Un volume de glace estimé à 500 000 mètres cubes menaçait de se détacher sur une zone habitée du massif.

Le glacier de Planpincieux, dans le massif du Mont-Blanc, le 5 août 2020.
Le glacier de Planpincieux, dans le massif du Mont-Blanc, le 5 août 2020. (MAXPPP)

Retour à la normale. La commune de Courmayeur, dans les Alpes italiennes, non loin de la frontière française, a annoncé dimanche 9 août "la levée de toutes les mesures" de sécurité adoptées pour faire face au risque d'effondrement d'un gros bloc du glacier de Planpincieux, où la situation est revenue à la normale.

Les dernières informations recueillies sur le glacier ayant "confirmé un retour aux paramètres de risques habituels", la fermeture de la vallée du Val Ferret (en contrebas du glacier), ordonnée mercredi dernier, est levée, a annoncé la mairie dans un communiqué. La circulation automobile dans la petite vallée est de nouveau autorisée, de même que le retour chez eux de la quinzaine de résidents évacués.

L'effet du réchauffement climatique

Un volume de glace estimé à 500 000 mètres cubes menaçait de s'ébouler, selon les autorités locales. Ces dernières ont donc ordonné, mercredi soir, l'évacuation durant 72 heures d'une "zone rouge" de quelques centaines de mètres de large en contrebas, dans une partie de la vallée peu habitée et surtout fréquentée par les randonneurs.

Ce risque est lié à l'évolution générale des glaciers des Alpes. "Ce n'est pas un 'grand' glacier alpin, mais comme tous les glaciers alpins en revanche, il se retire très fortement depuis trois décennies, du fait du réchauffement climatique, a expliqué Ludovic Ravanel, spécialiste des milieux de haute montagne et géomorphologue à l'AFP. Et souvent, le front de ces glaciers se retrouve sur des pentes très raides et lissées par l'érosion glaciaire."

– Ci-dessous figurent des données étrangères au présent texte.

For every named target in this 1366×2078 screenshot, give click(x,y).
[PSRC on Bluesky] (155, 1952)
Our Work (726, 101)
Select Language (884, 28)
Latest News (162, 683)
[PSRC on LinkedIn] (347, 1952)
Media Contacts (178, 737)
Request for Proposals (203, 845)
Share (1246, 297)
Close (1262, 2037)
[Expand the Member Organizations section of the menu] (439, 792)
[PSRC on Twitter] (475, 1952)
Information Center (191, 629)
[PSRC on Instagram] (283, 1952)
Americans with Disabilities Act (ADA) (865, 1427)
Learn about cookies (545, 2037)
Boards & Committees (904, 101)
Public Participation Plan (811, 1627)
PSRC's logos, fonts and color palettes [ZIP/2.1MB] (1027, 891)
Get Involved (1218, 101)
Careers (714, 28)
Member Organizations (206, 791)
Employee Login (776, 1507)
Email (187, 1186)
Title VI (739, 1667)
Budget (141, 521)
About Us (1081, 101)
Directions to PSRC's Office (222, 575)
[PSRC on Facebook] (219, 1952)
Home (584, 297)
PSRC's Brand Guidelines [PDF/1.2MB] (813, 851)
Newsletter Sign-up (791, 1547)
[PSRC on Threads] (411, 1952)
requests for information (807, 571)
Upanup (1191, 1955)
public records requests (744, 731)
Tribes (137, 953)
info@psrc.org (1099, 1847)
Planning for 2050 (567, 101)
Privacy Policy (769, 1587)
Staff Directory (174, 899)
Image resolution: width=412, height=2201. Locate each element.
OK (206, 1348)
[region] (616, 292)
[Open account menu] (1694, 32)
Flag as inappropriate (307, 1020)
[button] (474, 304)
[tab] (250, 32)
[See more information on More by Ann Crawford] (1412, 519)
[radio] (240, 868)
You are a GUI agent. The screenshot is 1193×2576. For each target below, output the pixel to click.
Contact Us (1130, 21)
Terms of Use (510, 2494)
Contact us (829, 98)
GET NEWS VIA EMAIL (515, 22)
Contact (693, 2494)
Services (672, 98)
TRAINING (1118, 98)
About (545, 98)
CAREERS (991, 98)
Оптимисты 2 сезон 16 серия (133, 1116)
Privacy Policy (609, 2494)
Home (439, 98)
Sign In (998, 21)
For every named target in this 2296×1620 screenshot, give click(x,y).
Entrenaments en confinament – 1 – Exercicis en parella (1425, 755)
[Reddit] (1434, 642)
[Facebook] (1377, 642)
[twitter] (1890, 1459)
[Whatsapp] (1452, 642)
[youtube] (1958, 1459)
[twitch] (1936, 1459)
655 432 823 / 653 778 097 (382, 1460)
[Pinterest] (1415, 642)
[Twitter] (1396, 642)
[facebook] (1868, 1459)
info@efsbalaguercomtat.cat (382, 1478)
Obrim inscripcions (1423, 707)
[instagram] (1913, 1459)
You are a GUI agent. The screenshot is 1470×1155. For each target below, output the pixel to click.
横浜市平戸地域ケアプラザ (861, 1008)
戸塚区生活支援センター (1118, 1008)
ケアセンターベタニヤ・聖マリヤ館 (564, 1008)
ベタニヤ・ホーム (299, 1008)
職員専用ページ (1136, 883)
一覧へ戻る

Lors d'une canicule, la fonte de la glace est très importante et se transforme en eau qui circule jusque sous le glacier "où elle exerce non seulement des pressions qui ont tendance à soulever très légèrement le glacier, mais également (...) le glissement de la glace sur la roche. Tout cela fait que les équilibres sont rompus et que le front [du glacier] est susceptible de se déstabiliser", détaille le chercheur.